WARNING: Specified pulse frequency is not supported by this device. We'll set it nevertheless.

Pulse frequency set to 100000
Scan angle set to 180
Applying settings for PolygonMirrorBeamDeflector...
Vertical angle min/max nan/nan degrees
 -- verticalAngleMin not set, using the value of -180 degrees
 -- verticalAngleMax not set, using the value of 180 degrees
Waypoint reached!
Finishing simulation loop 1 ...
Finished simulation loop 1.
Elapsed simulation steps = 1030296
Elapsed virtual time = 10.303 sec.
Main thread simulation loop finished in 3.35311 sec.
Waiting for completion of pulse computation tasks...
Pulse computation tasks finished in 3.35311 sec.

Visualizing the results

Color by Object ID

fig = plt.figure(figsize=(12, 8))
# 3d plot
ax = fig.add_subplot(projection="3d", computed_zorder=False)

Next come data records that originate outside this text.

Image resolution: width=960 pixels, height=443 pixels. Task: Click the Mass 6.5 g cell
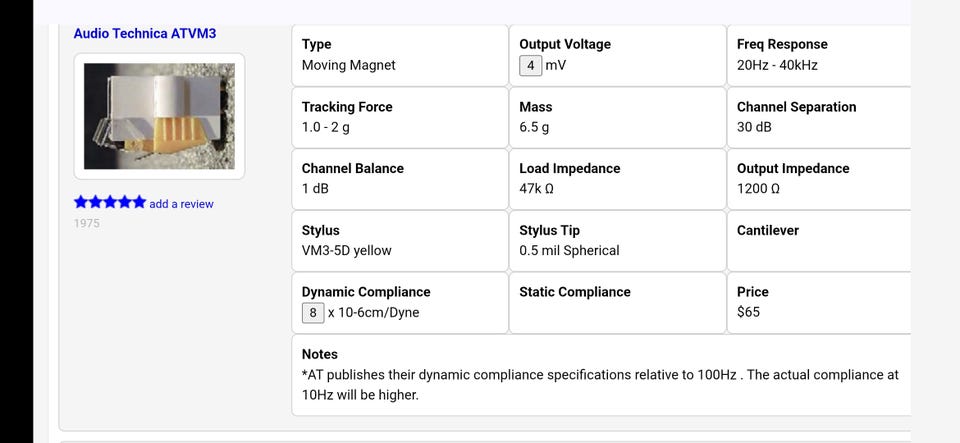tap(617, 117)
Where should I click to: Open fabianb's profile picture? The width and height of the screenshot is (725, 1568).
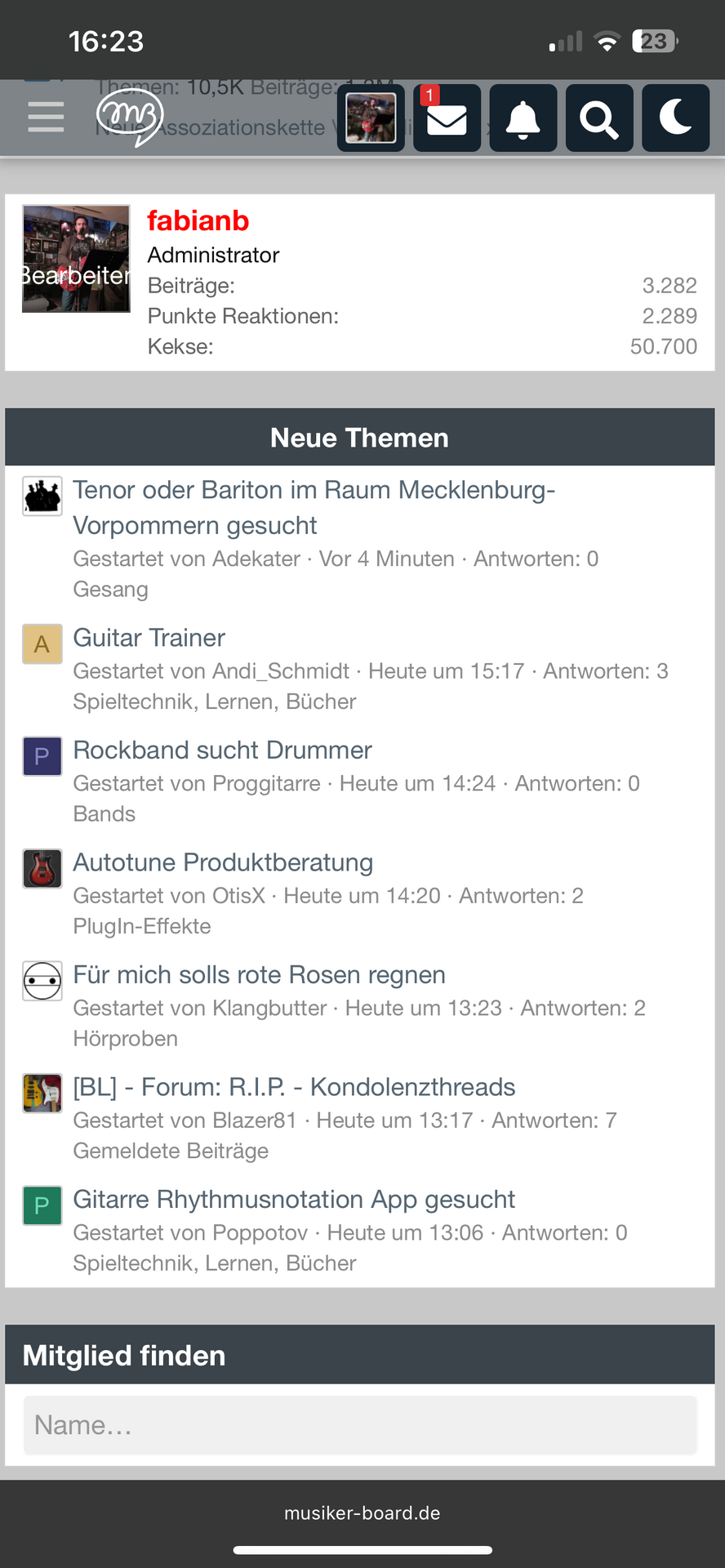pyautogui.click(x=76, y=258)
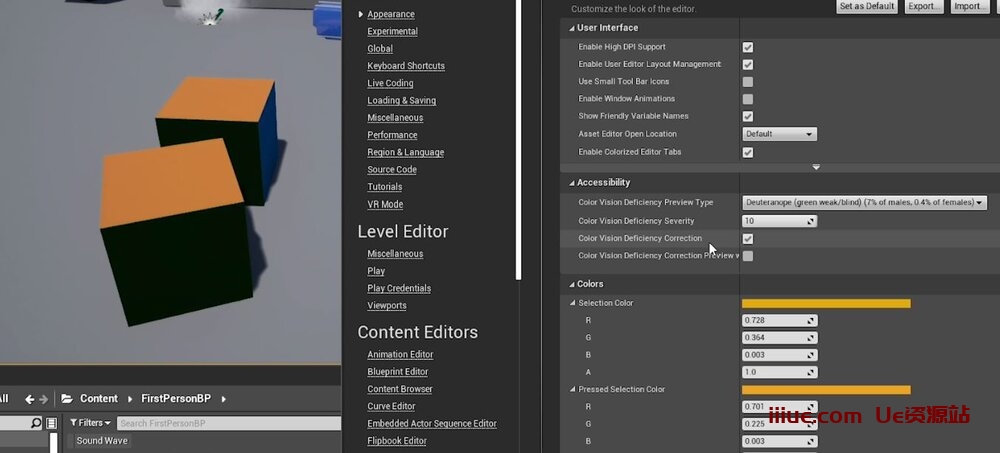Click the Content Browser back arrow

(x=30, y=399)
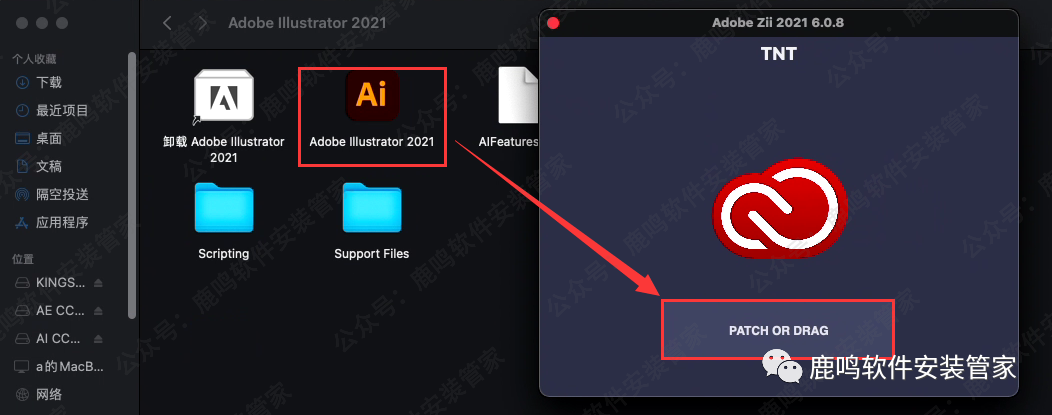
Task: Open the Scripting folder
Action: point(223,207)
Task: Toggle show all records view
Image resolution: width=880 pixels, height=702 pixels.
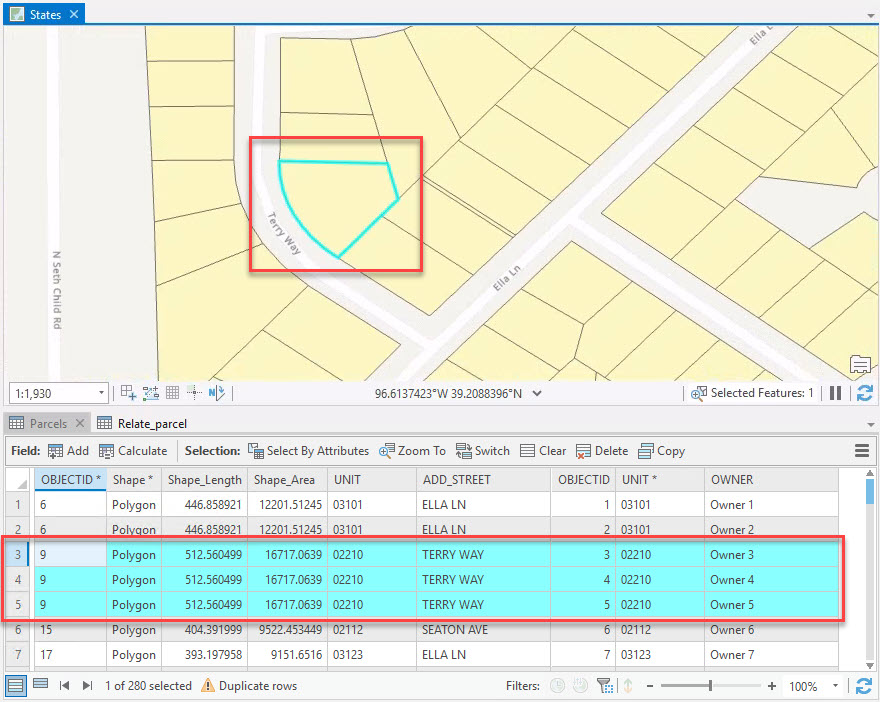Action: (16, 686)

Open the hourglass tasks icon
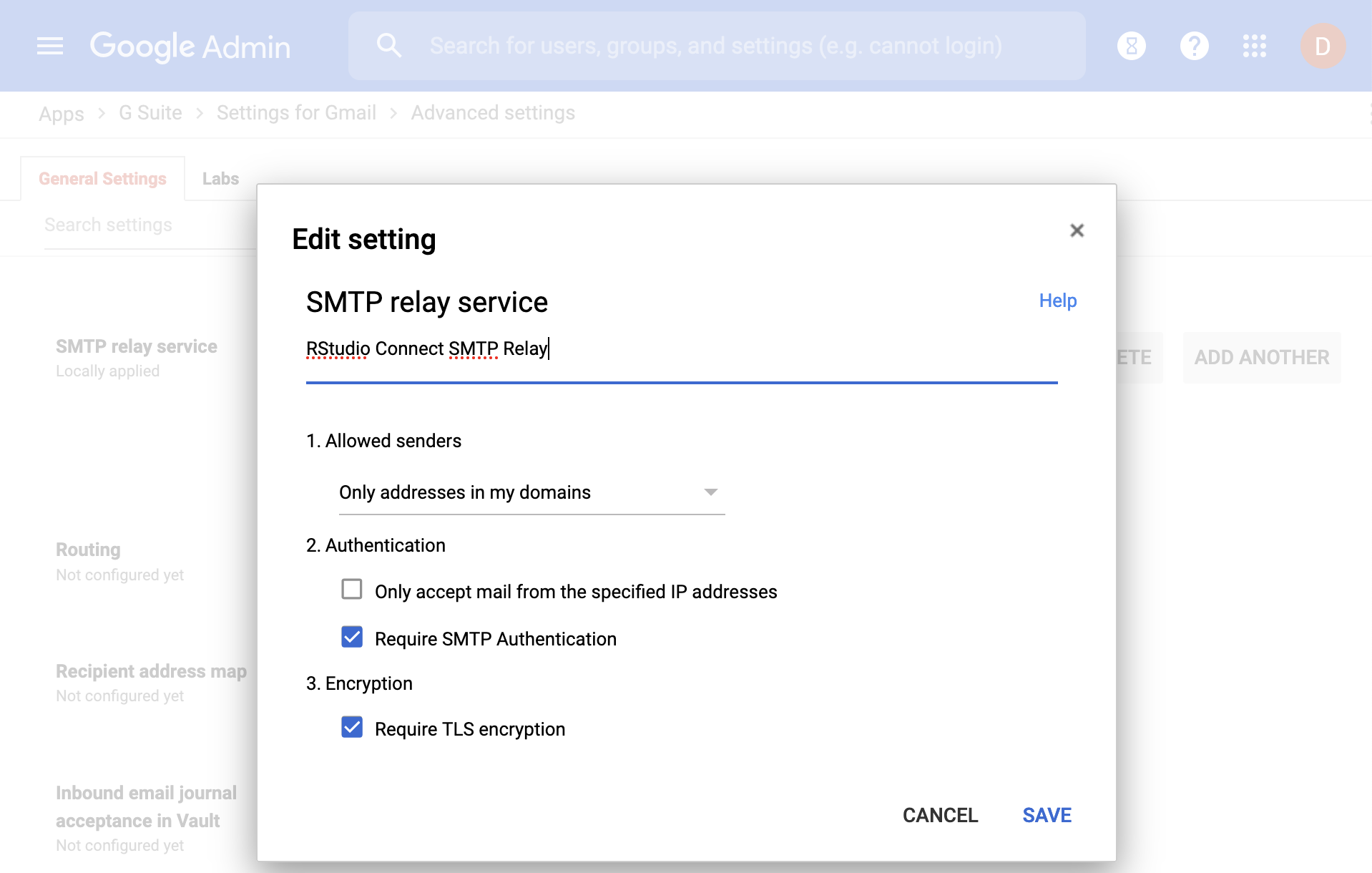coord(1132,47)
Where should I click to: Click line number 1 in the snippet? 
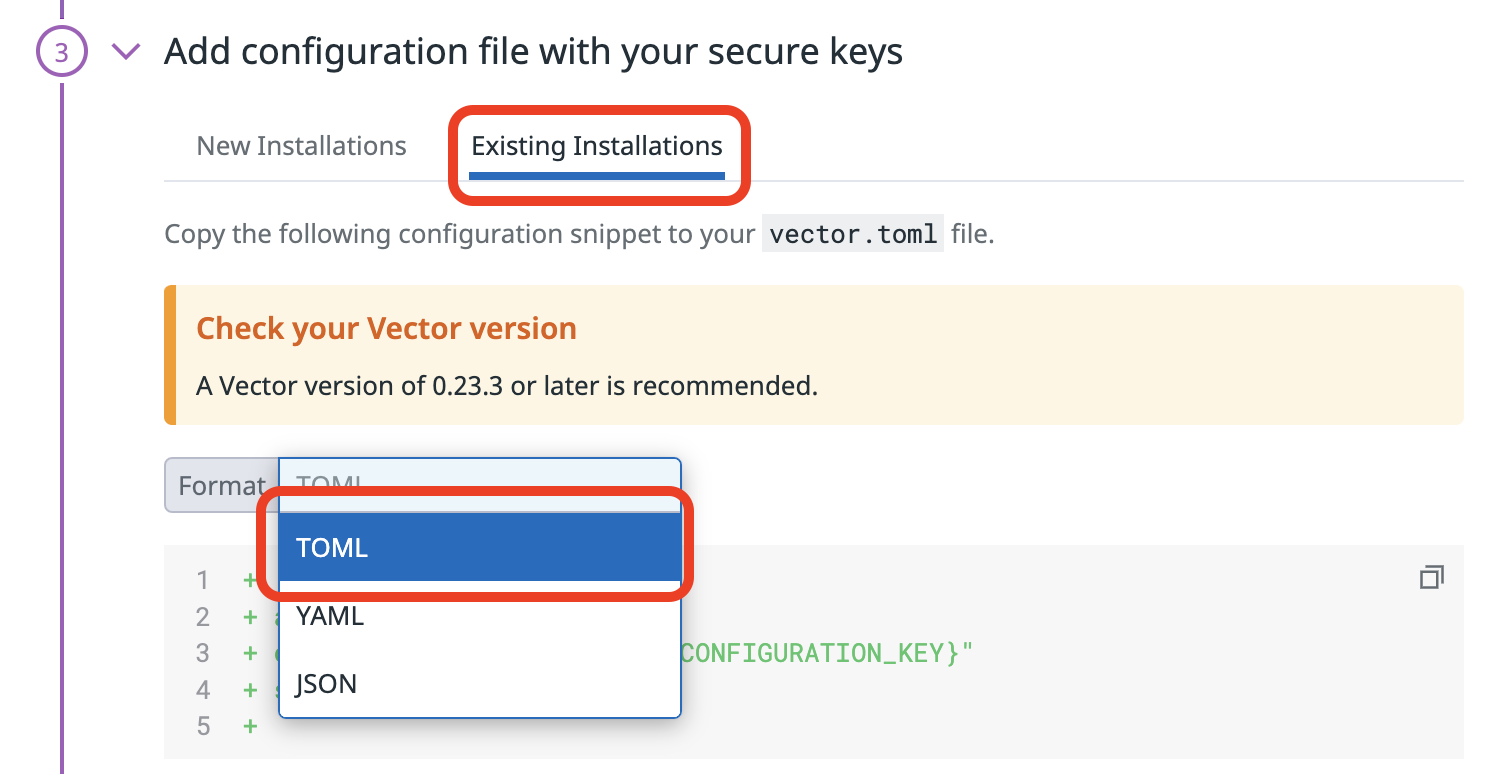pyautogui.click(x=203, y=580)
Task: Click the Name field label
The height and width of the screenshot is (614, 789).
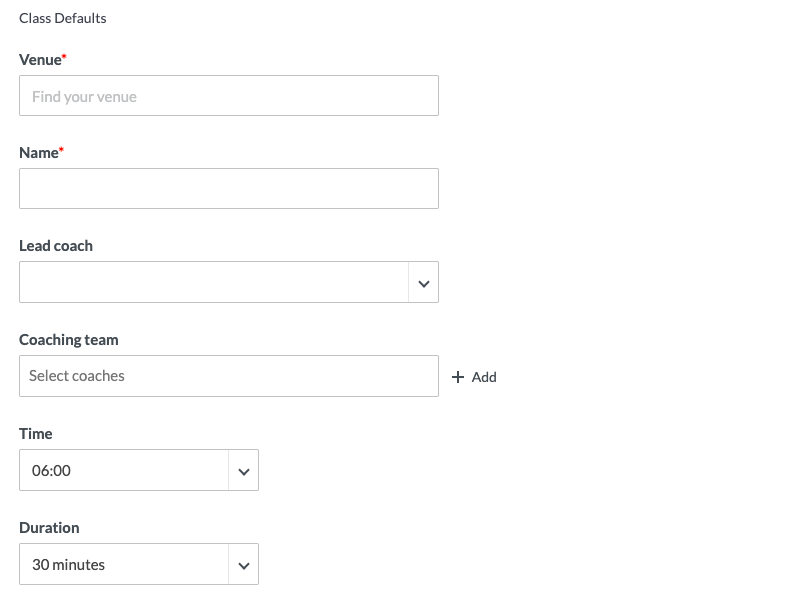Action: (38, 153)
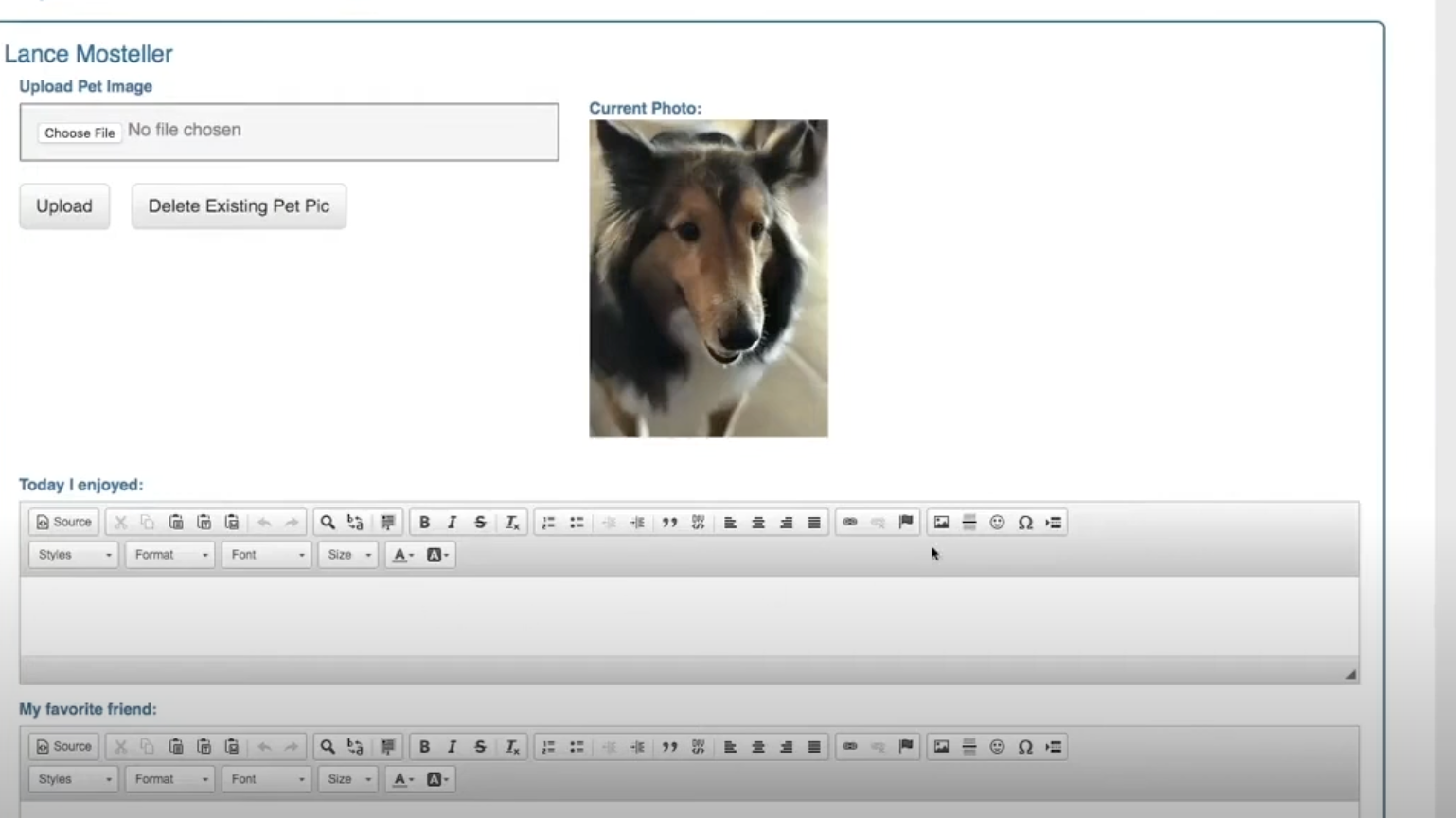Insert a horizontal line in the first editor

click(968, 522)
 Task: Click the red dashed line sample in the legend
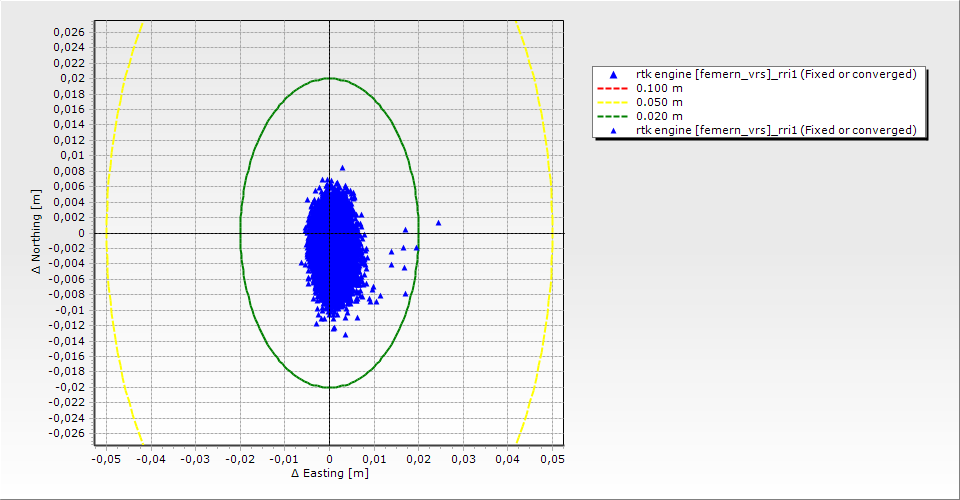point(612,88)
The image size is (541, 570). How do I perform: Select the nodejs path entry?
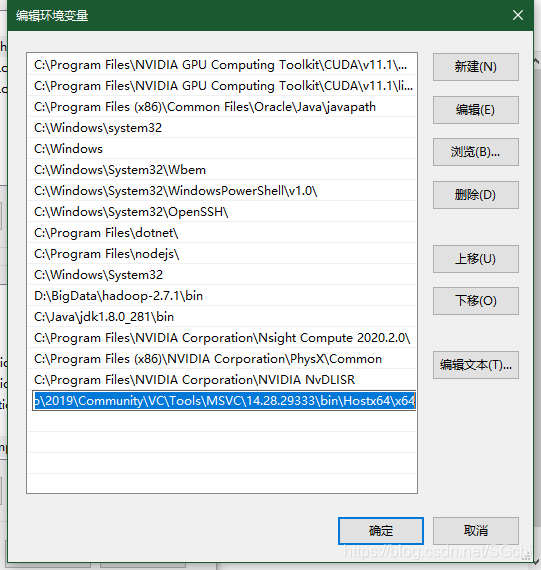(x=222, y=254)
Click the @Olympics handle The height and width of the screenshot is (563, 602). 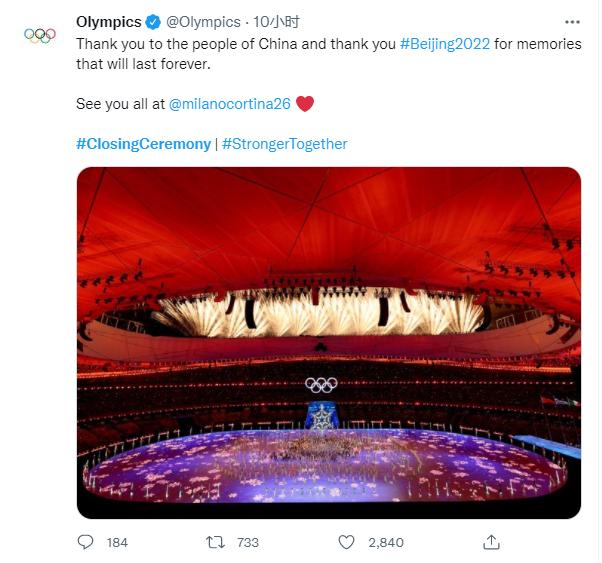point(203,22)
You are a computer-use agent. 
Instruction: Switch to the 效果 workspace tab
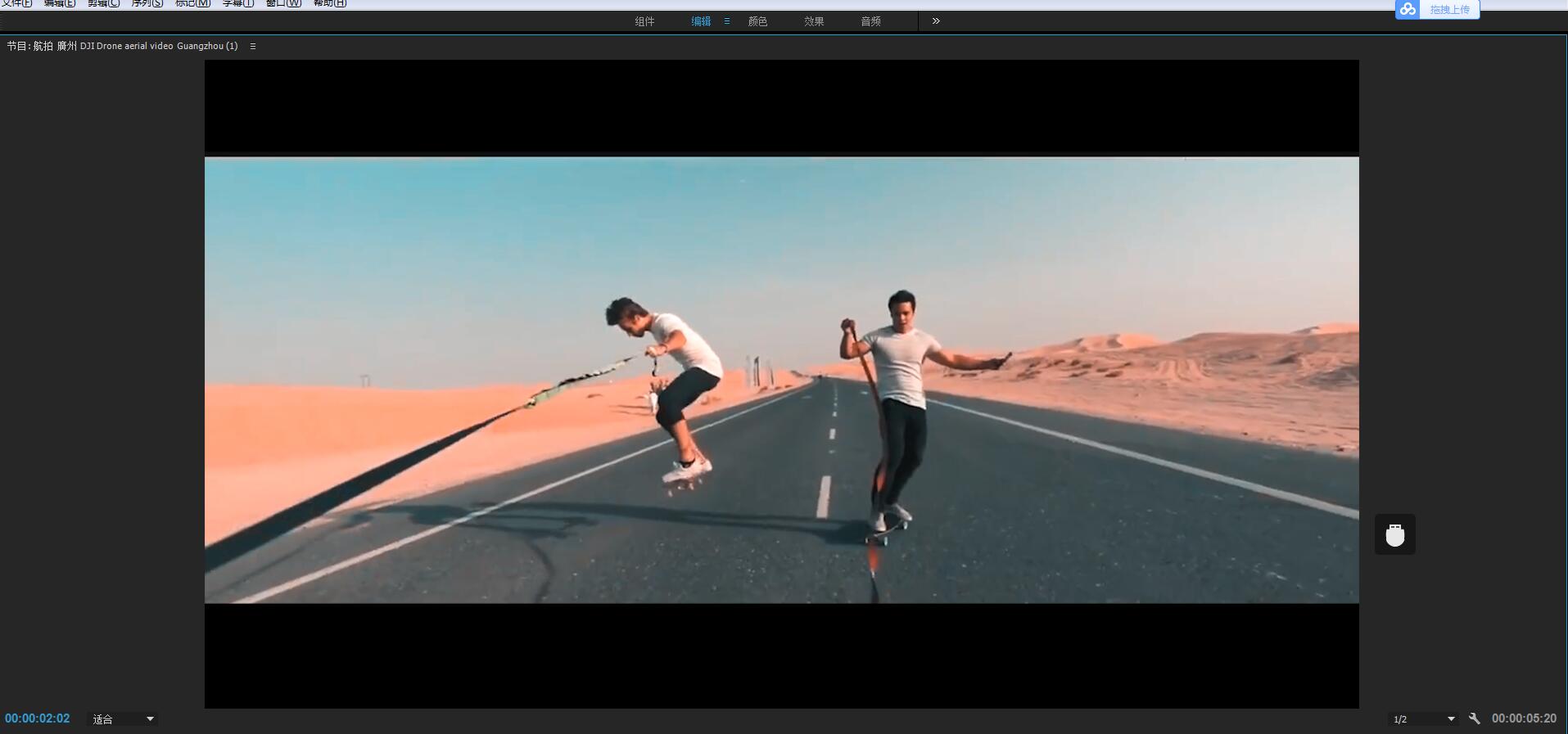pyautogui.click(x=814, y=21)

# settings for a discrete colorbar
N = 5
cmap = plt.get_cmap("Set3", N)

# scatter plot of points
pos = points["position"]
sc = ax.scatter(
    pos[:, 0],
    pos[:, 1],
    pos[:, 2],
    c=points["hit_object_id"],
    cmap=cmap,
    s=0.02,
    zorder=1,
    vmin=-0.5,
    vmax=4.5,
)

traj = trajectories["position"]
# Plot of trajectory
ax.plot(traj[:, 0], traj[:, 1], traj[:, 2], c="black", linewidth=2, zorder=2)

cax = plt.axes([0.85, 0.2, 0.025, 0.55])
cbar = plt.colorbar(sc, cax=cax, ticks=[0, 1, 2, 3, 4])
cbar.ax.set_yticklabels(["0", "1", "2", "3", "4"])
cbar.set_label("Object Id")

# Add axis labels.
ax.set_xlabel("$X$")
ax.set_ylabel("$Y$")
ax.set_zlabel("$Z$")

# set equal axes
box = (np.ptp(pos[:, 0]), np.ptp(pos[:, 1]), np.ptp(pos[:, 2]))
ax.set_box_aspect(box)

# Set title.
ax.set_title(label="Point cloud and trajectory of scanner", fontsize=15)
ax.text(
    traj[-1, 0],
    traj[-1, 1],
    traj[-1, 2],
    "trajectory",
    bbox=dict(boxstyle="round", fc="w", ec="k"),
    size="10",
)

# Display results
plt.show()

Color by GPS Time

# Matplotlib figure
fig = plt.figure(figsize=(12, 8))
# Axes3d axis onto mpl figure.
ax = fig.add_subplot(projection="3d", computed_zorder=False)

# Scatter plot of points (coloured by GPS time)
time = points["gps_time"]
sc_pc = ax.scatter(pos[:, 0], pos[:, 1], pos[:, 2], c=time, s=0.02, zorder=1)

# Plot of trajectory.
sc_traj = ax.scatter(
    traj[:, 0],
    traj[:, 1],
    traj[:, 2],
    c=trajectories["gps_time"],
    s=5,
    zorder=2,
    lw=0.5,
)
sc_traj.set_edgecolor("black")

cax = plt.axes([0.85, 0.2, 0.025, 0.55])
cbar = plt.colorbar(sc_pc, cax=cax)
cbar.set_label("GPS Time [s]")

# Add axis labels.
ax.set_xlabel("$X$")
ax.set_ylabel("$Y$")
ax.set_zlabel("$Z$")

# set equal axes
ax.set_box_aspect(box)

# Set title.
ax.set_title(label="Point cloud and trajectory of scanner", fontsize=15)

# Display results
plt.show()

Color by point source ID (strip ID)

# Matplotlib figure
fig = plt.figure(figsize=(12, 8))
# Axes3d axis onto mpl figure.
ax = fig.add_subplot(projection="3d", computed_zorder=False)

# settings for a discrete colorbar
N = 4
cmap = plt.get_cmap("Set2", N)

# Scatter plot of points (coloured by point source ID)
sc_pc = ax.scatter(
    pos[:, 0],
    pos[:, 1],
    pos[:, 2],
    c=points["point_source_id"],
    s=0.02,
    zorder=1,
    cmap=cmap,
    vmin=-0.5,
    vmax=3.5,
)

# Plot of trajectory
ax.plot(traj[:, 0], traj[:, 1], traj[:, 2], c="black", linewidth=2, zorder=2)

cax = plt.axes([0.85, 0.2, 0.025, 0.55])
cbar = plt.colorbar(sc_pc, cax=cax, ticks=[0, 1, 2, 3])
cbar.ax.set_yticklabels(["0", "1", "2", "3"])
cbar.set_label("Point Source ID")

# Add axis labels.
ax.set_xlabel("$X$")
ax.set_ylabel("$Y$")
ax.set_zlabel("$Z$")

# set equal axes
ax.set_box_aspect(box)

# Set title.
ax.set_title(label="Point cloud and trajectory of scanner", fontsize=15)

# Display results
plt.show()